* [REQUIREMENTS] Reproduce every one of the records below verbatim, line for line.

Dataset records:
** START **

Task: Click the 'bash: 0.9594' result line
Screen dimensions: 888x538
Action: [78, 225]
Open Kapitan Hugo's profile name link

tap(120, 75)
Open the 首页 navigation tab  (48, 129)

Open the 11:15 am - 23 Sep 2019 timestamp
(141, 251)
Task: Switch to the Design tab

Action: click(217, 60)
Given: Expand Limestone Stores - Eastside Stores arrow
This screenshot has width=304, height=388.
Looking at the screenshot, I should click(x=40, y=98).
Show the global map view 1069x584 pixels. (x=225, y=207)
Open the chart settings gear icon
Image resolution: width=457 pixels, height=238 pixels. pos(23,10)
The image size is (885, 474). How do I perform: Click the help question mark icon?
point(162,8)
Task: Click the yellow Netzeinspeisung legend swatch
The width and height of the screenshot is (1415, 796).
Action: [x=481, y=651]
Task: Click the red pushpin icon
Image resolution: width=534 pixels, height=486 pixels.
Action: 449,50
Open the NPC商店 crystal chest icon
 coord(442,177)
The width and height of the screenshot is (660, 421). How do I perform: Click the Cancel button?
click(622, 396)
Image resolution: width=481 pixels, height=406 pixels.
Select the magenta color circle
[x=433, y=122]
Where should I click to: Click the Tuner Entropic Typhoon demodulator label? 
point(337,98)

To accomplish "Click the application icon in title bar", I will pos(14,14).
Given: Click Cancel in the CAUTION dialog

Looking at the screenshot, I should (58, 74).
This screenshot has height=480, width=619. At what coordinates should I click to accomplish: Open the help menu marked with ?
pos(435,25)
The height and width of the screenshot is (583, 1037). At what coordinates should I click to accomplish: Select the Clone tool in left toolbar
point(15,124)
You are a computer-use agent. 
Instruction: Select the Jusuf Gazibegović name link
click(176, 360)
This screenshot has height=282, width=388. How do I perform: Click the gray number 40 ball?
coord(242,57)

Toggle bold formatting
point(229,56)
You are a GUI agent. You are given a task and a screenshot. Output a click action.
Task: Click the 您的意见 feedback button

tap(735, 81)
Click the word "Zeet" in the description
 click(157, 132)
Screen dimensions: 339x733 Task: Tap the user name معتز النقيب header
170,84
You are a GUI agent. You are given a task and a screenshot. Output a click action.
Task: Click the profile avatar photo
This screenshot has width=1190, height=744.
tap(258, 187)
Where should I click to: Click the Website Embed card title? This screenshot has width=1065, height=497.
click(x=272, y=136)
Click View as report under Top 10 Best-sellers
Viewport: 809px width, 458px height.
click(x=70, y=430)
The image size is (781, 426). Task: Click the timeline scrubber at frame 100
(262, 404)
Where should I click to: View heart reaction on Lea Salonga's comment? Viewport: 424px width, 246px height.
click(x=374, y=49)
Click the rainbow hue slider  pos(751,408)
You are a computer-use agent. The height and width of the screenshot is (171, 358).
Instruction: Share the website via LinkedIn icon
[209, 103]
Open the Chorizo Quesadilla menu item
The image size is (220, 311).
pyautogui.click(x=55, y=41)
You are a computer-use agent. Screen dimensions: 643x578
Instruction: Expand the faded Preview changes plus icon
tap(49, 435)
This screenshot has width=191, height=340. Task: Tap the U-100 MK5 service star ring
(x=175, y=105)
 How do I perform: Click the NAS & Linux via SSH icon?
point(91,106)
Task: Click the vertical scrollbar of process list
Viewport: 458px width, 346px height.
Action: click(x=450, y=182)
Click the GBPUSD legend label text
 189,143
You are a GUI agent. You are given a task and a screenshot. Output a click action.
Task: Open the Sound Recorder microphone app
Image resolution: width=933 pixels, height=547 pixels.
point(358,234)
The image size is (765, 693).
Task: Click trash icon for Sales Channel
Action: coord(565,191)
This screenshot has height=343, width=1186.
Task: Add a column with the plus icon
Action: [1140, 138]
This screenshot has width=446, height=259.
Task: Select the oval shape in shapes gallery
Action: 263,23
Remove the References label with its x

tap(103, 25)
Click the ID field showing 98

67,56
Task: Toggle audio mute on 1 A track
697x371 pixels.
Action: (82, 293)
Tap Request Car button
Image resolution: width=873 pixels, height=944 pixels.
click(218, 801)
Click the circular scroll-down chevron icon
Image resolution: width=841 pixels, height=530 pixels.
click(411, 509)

** END **

* [SOLUTION TO THE EXERCISE]
Task: Click the 'bash: 0.9594' result line
Screen dimensions: 888x538
Action: [78, 225]
Open Kapitan Hugo's profile name link

tap(120, 75)
Open the 首页 navigation tab  (48, 129)

Open the 11:15 am - 23 Sep 2019 timestamp
(141, 251)
Task: Switch to the Design tab

Action: click(217, 60)
Given: Expand Limestone Stores - Eastside Stores arrow
This screenshot has width=304, height=388.
Looking at the screenshot, I should click(x=40, y=98).
Show the global map view 1069x584 pixels. (x=225, y=207)
Open the chart settings gear icon
Image resolution: width=457 pixels, height=238 pixels. pos(23,10)
The image size is (885, 474). How do I perform: Click the help question mark icon?
point(162,8)
Task: Click the yellow Netzeinspeisung legend swatch
The width and height of the screenshot is (1415, 796).
Action: [x=481, y=651]
Task: Click the red pushpin icon
Image resolution: width=534 pixels, height=486 pixels.
Action: 449,50
Open the NPC商店 crystal chest icon
 coord(442,177)
The width and height of the screenshot is (660, 421). How do I perform: Click the Cancel button?
click(622, 396)
Image resolution: width=481 pixels, height=406 pixels.
Select the magenta color circle
[x=433, y=122]
Where should I click to: Click the Tuner Entropic Typhoon demodulator label? 
point(337,98)

To accomplish "Click the application icon in title bar", I will pos(14,14).
Given: Click Cancel in the CAUTION dialog

Looking at the screenshot, I should (58, 74).
This screenshot has height=480, width=619. At what coordinates should I click to accomplish: Open the help menu marked with ?
pos(435,25)
The height and width of the screenshot is (583, 1037). At what coordinates should I click to accomplish: Select the Clone tool in left toolbar
point(15,124)
You are a computer-use agent. 
Instruction: Select the Jusuf Gazibegović name link
click(176, 360)
This screenshot has height=282, width=388. How do I perform: Click the gray number 40 ball?
coord(242,57)

Toggle bold formatting
point(229,56)
You are a GUI agent. You are given a task and a screenshot. Output a click action.
Task: Click the 您的意见 feedback button

tap(735, 81)
Click the word "Zeet" in the description
 click(157, 132)
Screen dimensions: 339x733 Task: Tap the user name معتز النقيب header
170,84
You are a GUI agent. You are given a task and a screenshot. Output a click action.
Task: Click the profile avatar photo
This screenshot has width=1190, height=744.
tap(258, 187)
Where should I click to: Click the Website Embed card title? This screenshot has width=1065, height=497.
click(x=272, y=136)
Click View as report under Top 10 Best-sellers
Viewport: 809px width, 458px height.
click(x=70, y=430)
The image size is (781, 426). Task: Click the timeline scrubber at frame 100
(262, 404)
Where should I click to: View heart reaction on Lea Salonga's comment? Viewport: 424px width, 246px height.
click(x=374, y=49)
Click the rainbow hue slider  pos(751,408)
You are a computer-use agent. The height and width of the screenshot is (171, 358).
Instruction: Share the website via LinkedIn icon
[209, 103]
Open the Chorizo Quesadilla menu item
The image size is (220, 311).
pyautogui.click(x=55, y=41)
You are a computer-use agent. Screen dimensions: 643x578
Instruction: Expand the faded Preview changes plus icon
tap(49, 435)
This screenshot has width=191, height=340. Task: Tap the U-100 MK5 service star ring
(x=175, y=105)
 How do I perform: Click the NAS & Linux via SSH icon?
point(91,106)
Task: Click the vertical scrollbar of process list
Viewport: 458px width, 346px height.
Action: click(x=450, y=182)
Click the GBPUSD legend label text
 189,143
You are a GUI agent. You are given a task and a screenshot. Output a click action.
Task: Open the Sound Recorder microphone app
Image resolution: width=933 pixels, height=547 pixels.
point(358,234)
The image size is (765, 693).
Task: Click trash icon for Sales Channel
Action: coord(565,191)
This screenshot has height=343, width=1186.
Task: Add a column with the plus icon
Action: [1140, 138]
This screenshot has width=446, height=259.
Task: Select the oval shape in shapes gallery
Action: 263,23
Remove the References label with its x

tap(103, 25)
Click the ID field showing 98

67,56
Task: Toggle audio mute on 1 A track
697x371 pixels.
Action: (82, 293)
Tap Request Car button
Image resolution: width=873 pixels, height=944 pixels.
click(218, 801)
Click the circular scroll-down chevron icon
Image resolution: width=841 pixels, height=530 pixels.
click(411, 509)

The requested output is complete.